Now that we know what greenwashing is and the different ways manufacturers and advertising agencies manipulate consumers, the final question is this: How can we avoid being greenwashed? No one wants to fall prey to false advertising. Not only can these invalid claims be harmful to environmental or human health, but it can also be a huge drain on your wallet. It pays to be a savvy consumer – of both products and scientific claims!

Because of the sheer number of products that are guilty of greenwashing, it can be hard to navigate what’s true or false. Not all labeling is greenwash, but it can be difficult as a consumer to navigate which claims are valid and which ones are deceptive or flat out lies.

 

Here are some ways to critically evaluate the claims.

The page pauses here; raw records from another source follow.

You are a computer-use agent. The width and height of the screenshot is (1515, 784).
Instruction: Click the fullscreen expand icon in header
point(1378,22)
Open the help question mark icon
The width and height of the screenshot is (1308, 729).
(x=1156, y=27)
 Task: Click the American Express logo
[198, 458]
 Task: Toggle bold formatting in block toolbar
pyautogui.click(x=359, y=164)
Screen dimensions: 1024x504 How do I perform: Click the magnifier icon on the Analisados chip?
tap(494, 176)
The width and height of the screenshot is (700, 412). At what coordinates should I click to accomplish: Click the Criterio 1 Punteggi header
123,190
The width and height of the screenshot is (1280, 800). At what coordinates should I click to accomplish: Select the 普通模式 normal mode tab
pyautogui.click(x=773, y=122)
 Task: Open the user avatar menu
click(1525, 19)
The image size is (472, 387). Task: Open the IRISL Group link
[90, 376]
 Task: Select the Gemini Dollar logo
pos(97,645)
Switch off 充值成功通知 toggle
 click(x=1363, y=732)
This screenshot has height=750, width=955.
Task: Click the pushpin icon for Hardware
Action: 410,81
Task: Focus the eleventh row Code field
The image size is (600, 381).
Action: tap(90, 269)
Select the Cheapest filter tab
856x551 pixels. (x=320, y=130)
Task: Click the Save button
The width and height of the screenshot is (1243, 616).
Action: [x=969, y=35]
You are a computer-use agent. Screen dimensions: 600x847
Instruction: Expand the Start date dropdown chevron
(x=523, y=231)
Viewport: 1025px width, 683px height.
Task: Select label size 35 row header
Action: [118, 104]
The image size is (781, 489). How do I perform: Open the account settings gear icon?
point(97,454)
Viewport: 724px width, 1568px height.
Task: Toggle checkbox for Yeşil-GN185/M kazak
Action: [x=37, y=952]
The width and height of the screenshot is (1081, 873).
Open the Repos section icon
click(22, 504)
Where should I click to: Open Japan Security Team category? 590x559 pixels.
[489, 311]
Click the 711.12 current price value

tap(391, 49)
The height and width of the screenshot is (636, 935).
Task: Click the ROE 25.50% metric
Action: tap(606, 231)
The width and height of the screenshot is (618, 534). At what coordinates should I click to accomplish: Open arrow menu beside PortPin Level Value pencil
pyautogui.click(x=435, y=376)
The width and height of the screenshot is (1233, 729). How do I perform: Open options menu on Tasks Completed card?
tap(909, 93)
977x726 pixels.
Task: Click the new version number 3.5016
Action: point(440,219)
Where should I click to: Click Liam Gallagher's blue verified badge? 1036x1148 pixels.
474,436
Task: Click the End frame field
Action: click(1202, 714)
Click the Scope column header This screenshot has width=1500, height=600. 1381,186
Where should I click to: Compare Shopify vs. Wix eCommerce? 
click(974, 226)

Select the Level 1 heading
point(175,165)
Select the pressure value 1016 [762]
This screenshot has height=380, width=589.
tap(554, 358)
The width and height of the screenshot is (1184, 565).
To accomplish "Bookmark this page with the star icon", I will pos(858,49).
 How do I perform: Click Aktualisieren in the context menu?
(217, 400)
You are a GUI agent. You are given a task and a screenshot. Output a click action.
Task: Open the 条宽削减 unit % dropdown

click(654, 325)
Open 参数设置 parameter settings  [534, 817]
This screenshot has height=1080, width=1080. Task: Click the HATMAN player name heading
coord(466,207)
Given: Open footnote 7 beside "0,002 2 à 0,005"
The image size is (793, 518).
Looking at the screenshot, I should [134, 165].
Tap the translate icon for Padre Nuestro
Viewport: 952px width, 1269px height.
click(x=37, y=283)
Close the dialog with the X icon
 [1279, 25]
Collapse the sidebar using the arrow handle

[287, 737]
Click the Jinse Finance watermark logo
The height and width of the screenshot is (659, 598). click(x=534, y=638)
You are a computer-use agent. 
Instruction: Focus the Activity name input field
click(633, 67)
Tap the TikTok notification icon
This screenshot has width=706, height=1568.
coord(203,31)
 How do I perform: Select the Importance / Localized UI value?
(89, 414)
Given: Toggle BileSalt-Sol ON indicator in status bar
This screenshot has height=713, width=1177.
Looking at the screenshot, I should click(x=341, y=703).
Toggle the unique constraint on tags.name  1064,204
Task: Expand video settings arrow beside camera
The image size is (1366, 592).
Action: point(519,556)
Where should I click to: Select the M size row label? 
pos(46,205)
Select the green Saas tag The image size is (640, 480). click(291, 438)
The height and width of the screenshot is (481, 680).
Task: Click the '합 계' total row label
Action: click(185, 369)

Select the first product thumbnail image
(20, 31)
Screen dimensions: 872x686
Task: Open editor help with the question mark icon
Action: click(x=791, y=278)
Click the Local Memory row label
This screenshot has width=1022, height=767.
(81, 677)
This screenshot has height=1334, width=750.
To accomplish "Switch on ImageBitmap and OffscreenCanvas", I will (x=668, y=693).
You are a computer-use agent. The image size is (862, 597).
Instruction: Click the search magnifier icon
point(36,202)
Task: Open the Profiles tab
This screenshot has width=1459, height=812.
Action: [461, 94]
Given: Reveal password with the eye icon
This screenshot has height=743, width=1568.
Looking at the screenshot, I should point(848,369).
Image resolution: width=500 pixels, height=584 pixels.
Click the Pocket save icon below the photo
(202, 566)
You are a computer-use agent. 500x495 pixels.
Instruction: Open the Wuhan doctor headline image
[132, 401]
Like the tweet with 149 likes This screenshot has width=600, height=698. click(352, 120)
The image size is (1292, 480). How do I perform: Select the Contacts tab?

  • Do not be fooled by the color green! Pretty pictures of the earth and flowers don’t mean this product is safe or healthy. Advertisers prey on consumer’s automatic assumption that green equals healthy. Take your time to evaluate the product and the label. Maybe even pick up a similar product without a “green” label and see how similar or different the ingredients are.
  • Consumer Report’s Eco-Labels Center (http://www.greenerchoices.org/eco-labels/lets) creates a “report card” for products and labels by grading how meaningful their claims are. They help you evaluate labels and browse through specific labels by company or category. Bring your smartphone to the store with you for easy reference.
  • Check out http://www.ecolabelindex.com/ecolabels/ . They evaluate the different labels and certifications used and the credentials each product must meet to receive the right use their seal of approval.
  • Look for “meaningful claims.” If something says it’s “all-natural”, “organic”, or “eco-friendly”, turn the product over and look at the label. If this claim is true, the label should explain how it meets these assertions.
  • Avoid products that say CFC-free or Phosphate free, since these agents have been banned for decades.
  • Question claims like “50% more recycled material” or other percentage claims. 50% more than what? If they don’t clarify, it doesn’t mean much!

Until there is one unifying body that certifies the scientific validity of the health and environmentally friendly claims, consumers have to remain vigilant against greenwashing. Keep the health of your family, the environment, and your wallet in mind while purchasing health and cleaning products.